Alcune artiste femministe negli anni Settanta e Ottanta, quali Cindy Sherman, Barbara Kruger, Jenny Holzer, Chantal Akermann, esplorano la relazione tra il corpo e lo spazio (urbano) in termini critici, investigativi, interrogativi, ma tale relazione è ulteriormente sviluppata e approfondita dal lavoro di artiste migranti quali ad esempio, Mona Hatoum, Zineb Sedira, Emily Jacir, Lara Baladi che nella loro estetica, articolano l’esperienza di migrazione come possibilità di riposizionamento identitario, culturale, storico, geografico, oltre che di genere. Una delle questioni fondamentali sollevate da queste ultime è quella della relazione tra luogo e identità, una questione, d’altronde, essenziale nella teoria e nei linguaggi postcoloniali. Le opere di queste artiste evocano l’esperienza autobiografica della transizione attraverso la geografia, le lingue, le culture, la politica, producendo, a loro volta, una transizione, uno spostamento, una tra-duzione, della soggettività, ponendoci di fronte ad una costante ridefinizione della spazialità propria e altra, e quindi alla sfida di ripensare l’orizzonte del proprio, inteso come appropriatezza, proprietà, appartenenza.
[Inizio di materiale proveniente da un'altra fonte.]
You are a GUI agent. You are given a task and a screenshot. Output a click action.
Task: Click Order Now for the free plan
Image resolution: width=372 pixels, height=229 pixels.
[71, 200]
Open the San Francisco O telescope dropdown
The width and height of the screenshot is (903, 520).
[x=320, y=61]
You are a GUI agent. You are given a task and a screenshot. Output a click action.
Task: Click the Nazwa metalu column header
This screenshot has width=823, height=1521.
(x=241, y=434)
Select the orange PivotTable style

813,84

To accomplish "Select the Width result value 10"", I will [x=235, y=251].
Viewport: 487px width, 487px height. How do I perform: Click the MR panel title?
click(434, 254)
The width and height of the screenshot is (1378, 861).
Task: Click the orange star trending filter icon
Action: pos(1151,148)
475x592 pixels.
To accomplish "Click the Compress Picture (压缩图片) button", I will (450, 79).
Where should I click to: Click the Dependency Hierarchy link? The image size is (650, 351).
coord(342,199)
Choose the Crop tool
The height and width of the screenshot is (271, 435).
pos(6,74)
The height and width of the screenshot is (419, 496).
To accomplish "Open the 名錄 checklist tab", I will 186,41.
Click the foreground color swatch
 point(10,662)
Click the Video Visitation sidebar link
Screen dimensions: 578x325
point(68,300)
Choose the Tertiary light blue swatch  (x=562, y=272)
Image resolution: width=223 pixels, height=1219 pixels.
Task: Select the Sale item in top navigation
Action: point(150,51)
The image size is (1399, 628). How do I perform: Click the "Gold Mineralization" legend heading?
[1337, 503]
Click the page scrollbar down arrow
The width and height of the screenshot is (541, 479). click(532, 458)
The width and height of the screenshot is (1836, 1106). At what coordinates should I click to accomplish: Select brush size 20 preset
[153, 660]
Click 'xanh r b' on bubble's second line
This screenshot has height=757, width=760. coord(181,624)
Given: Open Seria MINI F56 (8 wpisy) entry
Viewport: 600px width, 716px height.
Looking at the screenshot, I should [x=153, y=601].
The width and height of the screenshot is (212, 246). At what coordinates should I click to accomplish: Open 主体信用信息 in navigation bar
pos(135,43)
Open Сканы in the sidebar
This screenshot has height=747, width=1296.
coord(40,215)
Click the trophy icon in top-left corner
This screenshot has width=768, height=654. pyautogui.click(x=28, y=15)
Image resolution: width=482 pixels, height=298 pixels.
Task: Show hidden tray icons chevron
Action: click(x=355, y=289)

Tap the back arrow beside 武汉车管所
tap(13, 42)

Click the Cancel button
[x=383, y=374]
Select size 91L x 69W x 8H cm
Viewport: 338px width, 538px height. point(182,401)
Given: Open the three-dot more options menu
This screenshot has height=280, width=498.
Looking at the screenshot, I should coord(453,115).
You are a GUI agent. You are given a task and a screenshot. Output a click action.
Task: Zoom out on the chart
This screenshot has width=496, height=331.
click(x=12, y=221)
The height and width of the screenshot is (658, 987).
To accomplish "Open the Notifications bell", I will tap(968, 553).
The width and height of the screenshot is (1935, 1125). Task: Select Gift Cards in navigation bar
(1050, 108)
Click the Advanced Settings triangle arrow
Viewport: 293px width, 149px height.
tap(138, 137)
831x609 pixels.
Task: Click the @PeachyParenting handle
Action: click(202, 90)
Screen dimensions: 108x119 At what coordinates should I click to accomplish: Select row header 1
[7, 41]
La riconfigurazione tra luogo, appartenenza e identità è strettamente legata ad una specifica forma espressiva: l’autobiografia, in cui prima ancora che la relazione tra il sé e lo spazio esterno, viene esplorata la relazione tra il sé e il corpo.

What I never quite understood until this writing is that to be without a sex – to be bodiless – as I sought to be to escape the burgeoning sexuality of my adolescence, my confused early days of active heterosexuality, and later my panicked lesbianism, means also to be without a race. I never attributed my removal from physicality to have anything to do with race, only sex, only desire for women. And yet, as I grew up sexually, it was my race, along with my sex, that was being denied me at every turn. (Moraga 2000)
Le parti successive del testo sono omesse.